Wednesday, February 16, 2011

Day Sixteen

I did it again, sorry.  Stupid shortcut key that I apparently hit when reaching for Shift.

A picture of someone who inspires me:

I'd like to show a picture of my AA sponsor, but I feel pretty hinky doing that given the whole Anonymous thing.  So here's Bill Wilson, the founder of AA.  There are people I believe to have been spiritually - divinely, if you'll allow - inspired in life.  People whose ideas proved to be a watershed moment for human nature.  Wilson isn't that far below King, on the list of people whose divinely-inspired ideas have changed my life in a deeply personal manner.  Without AA, I would not be sober - nor would millions of addicts the world over.

Bill Wilson got sober through a "white-light experience" - meaning, the nondenominational equivalent of an Angel of the Lord came down and touched him, and he experienced what is clinically referred to as "complete psychic change." From that day forward, although he would be tempted time and again, alcohol had no power over him.  Seeking to reaffirm that experience during a time of temptation, he asked to be directed to an inveterate drinker, someone who was suffering the same inability to control himself that Wilson had once exhibited.  He met that man, Dr. Bob Smith (not an alias), and the two of them managed to recreate Wilson's experience for Smith without the Angel-of-the-Lord moment.  Dr. Bob, as he's called, went on eventually to lasting sobriety.

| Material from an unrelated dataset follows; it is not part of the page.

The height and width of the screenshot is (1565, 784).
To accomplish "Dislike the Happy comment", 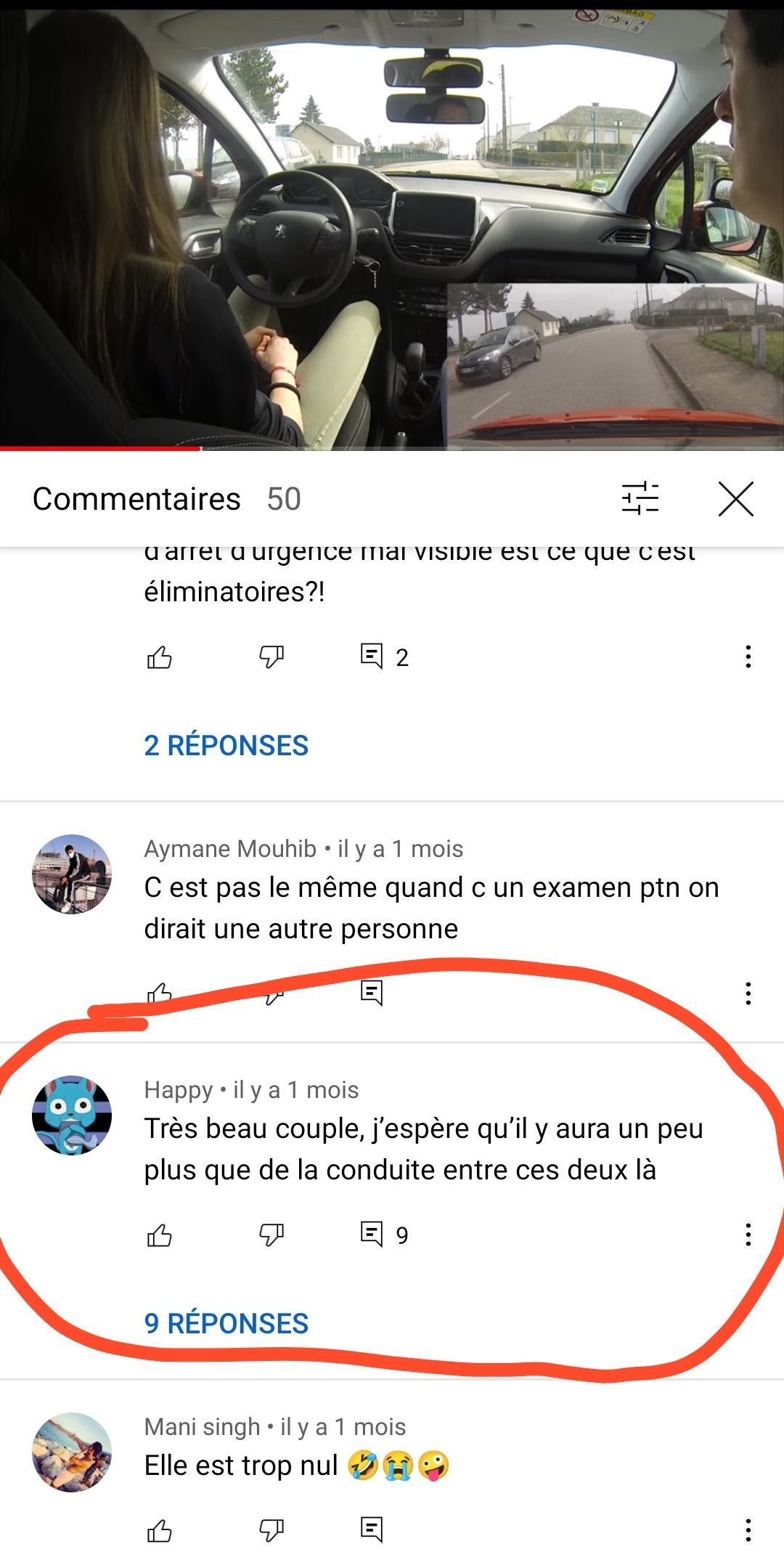I will coord(271,1235).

In 1939, the two founders, and the first hundred or so alcoholics who achieved sobriety in this simple manner - by sharing their experiences with other alcoholics who conferred upon the drinkers the strength and hope to abstain - published a book, Alcoholics Anonymous, from which the movement took its name.  That book and its 1953 companion piece, Twelve Steps and Twelve Traditions, provided me with solace; with an understanding of part of myself that had escaped me all the years of my life, much less the briefer period of my substance abuse; and with direction and hope.

Long before Jellinek, Fonagy, and Gorski wrote the books leading to our present medical understanding of addiction, Wilson and Smith came to an oddly prescient grasp of its nature.  It's now known - despite the debate that rages on - that addiction is a disease.  It can be proven.  But long before the disease concept was even posited, much less researched, Wilson called it a "malady," and "an allergy of the body."  And to confront what was later discovered to be a biopsychosocial disease, Wilson and Smith and the first hundred devised a biopsychosocial program of recovery.  The biological: total abstinence is required for the brain to reach a "normal" chemical balance.  The psychological: the recovering addict must talk through his troubles in a structured format, to gain the insight needed to maintain purchase on that abstinence.  The social: recovering addicts must resocialize themselves and each other, forming healthy intra- and interpersonal relationships to make that abstinent life a healthy, happy and productive one.

There are ongoing debates about AA's effectiveness.  Some say it doesn't work; they see the millions of addicts who struggle with recovery as failures on AA's part.  Others note the millions who are recovering.

I certainly don't write this to proselytize - but it worked for me.  In a time when I needed inspiration like the desert-lost need water, this is where I found it.  A community of like-minded individuals, suffering from the same problems - people who truly understand this most confusing part of me - and who accept me just as I am.  Without that inspiration, I would be - at best - totally bereft, despairing.